**Exercise directions:**
In the material below, find every line containing the string "agent" and return it.

**Data extract:**
☆ ☆ ☆ ☆ ☆ ☆ ☆
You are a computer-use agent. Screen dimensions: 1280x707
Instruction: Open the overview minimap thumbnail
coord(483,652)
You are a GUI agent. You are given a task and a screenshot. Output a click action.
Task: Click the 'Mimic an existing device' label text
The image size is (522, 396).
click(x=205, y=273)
☆ ☆ ☆ ☆ ☆ ☆ ☆
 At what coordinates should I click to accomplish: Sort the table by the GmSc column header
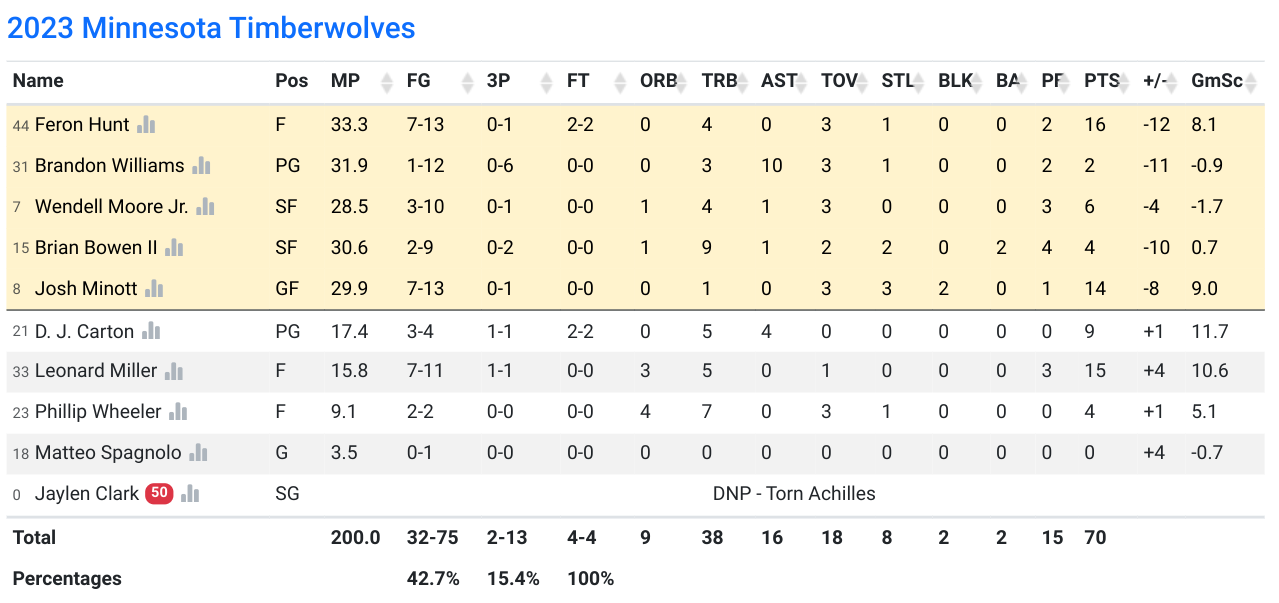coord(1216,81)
☆ ☆ ☆ ☆ ☆ ☆ ☆
**Answer area:**
You are a computer-use agent. Screen dimensions: 1280x707
You are a GUI agent. You are given a task and a screenshot. Output a click action.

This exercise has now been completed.